I take it for granted that you have by now guessed what lies at the root of this strange story, either a fairy tale or a morality play about delusions of grandeur - it's money. It's not only money, as we'll come to see, but since everything starts with money, let us begin there.

The money comes from a man called Dietmar Hopp. He was born in Heidelberg in 1940 and played youth football for TSG Hoffenheim, as a centre forward. Later he got a job working for IBM, and in 1972 he co-founded a company called SAP. Today, SAP is Europe's number one producer of software, and the world's number three. The main reason you probably don't know much about the company is that they, like Oracle, specialise in business software, not games where you mow down zombies or stuff that helps you open a Word document.

According to Forbes magazine, Hopp's personal wealth amounts to 2.5billion Euros. That's more than you can gamble away in Monte Carlo, and so Hopp decided to put some money into sports instead. But he is very different from the Russian billionaires, American investors or Australian media moguls we have been reading so much about in the past.

When Hopp was looking for an enterprise that needed some cash influx, back in 1989, he wasn't thinking glamour or silverware, he wasn't thinking Milan or Manchester. He turned towards his roots, Hoffenheim. And what he did there, over the years, is also quite different from what people you could compare him to did at much bigger clubs.

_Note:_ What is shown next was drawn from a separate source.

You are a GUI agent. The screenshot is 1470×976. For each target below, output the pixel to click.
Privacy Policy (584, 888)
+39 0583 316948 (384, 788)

'I am the exact opposite of Roman Abramovich,' he says whenever he's accused of buying success. 'I invest money to build structures for the future. As far as I'm concerned, youth football comes first.' And he can't resist another jab at you know who: 'Rich people who do nothing but cruise around on their yachts are just egotists.'

On the one hand, he's been true to his words. Hoffenheim did not rise through the leagues because of expensive, foreign signings. Over the past seasons, the squad was mainly made up of young German players, many from the region. Of the 31 footballers who are currently in or on the fringes of the team, only five are non-Germans, and one of those, the former Bundesliga player Francisco Copado may have a Spanish passport but was born in Kiel.

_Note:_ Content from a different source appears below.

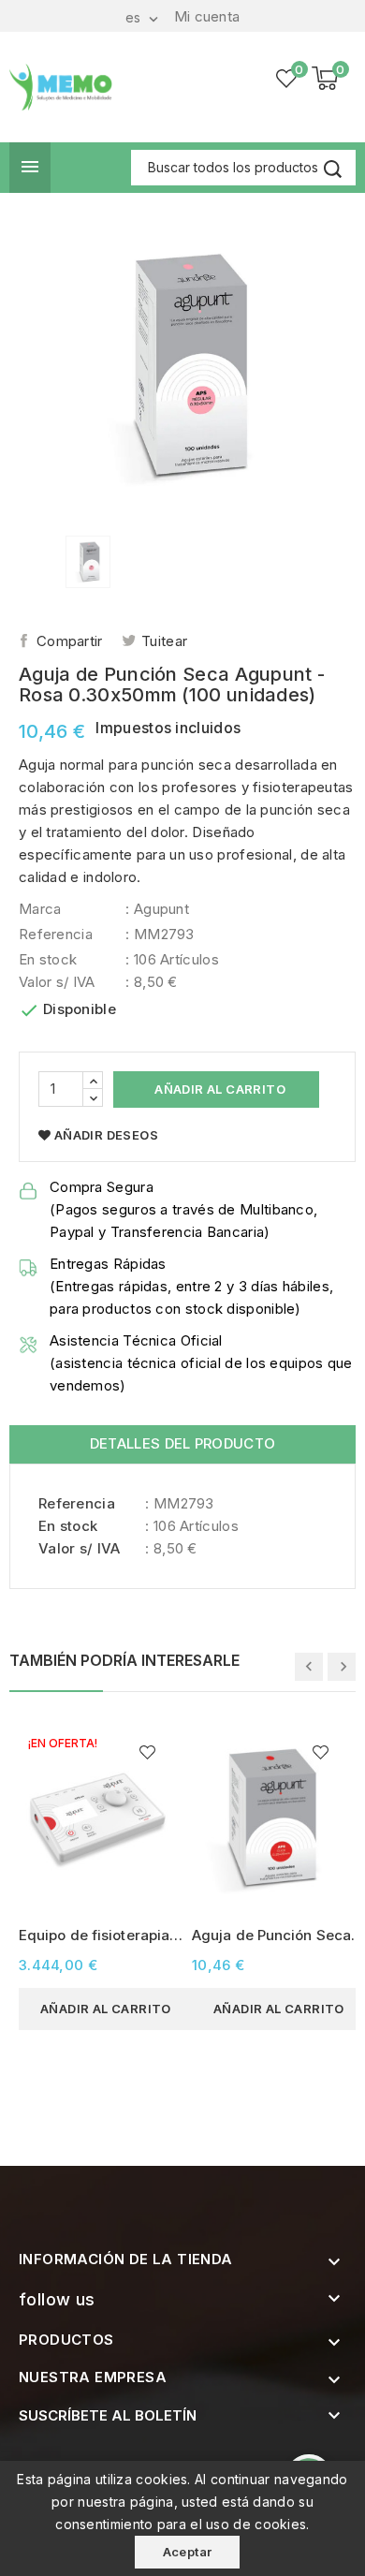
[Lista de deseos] (287, 78)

'The youth set-up is excellent here,' Rangnick said with some admiration when he arrived at Hoffenheim this summer. 'The club's aim is to produce one or two players per year for the first team. No matter if we're talking third division football or, in the future, about the second or the first Bundesliga. But when we school players, our approach is holistic: we also teach them that football isn't everything.'

But as nice as all this sounds, you have to wonder where the road paved with good intentions will take Hopp and Hoffenheim. The dissenting voices are growing louder, claiming that small Hoffenheim is becoming too big for its own good. During the first weeks of the season, the club's games were regularly featured on national television - mainly because Hoffenheim failed to win any of the first four matches.

That, you see, was a nice occasion for the media to come up with gleeful remarks about software entrepeneurs, field hockey coaches and psychologists. It's become much quieter now that Hoffenheim have hit their stride, though. I guess the tradition-laden word of football has become a bit anxious the experiment at Hoffenheim could actually work.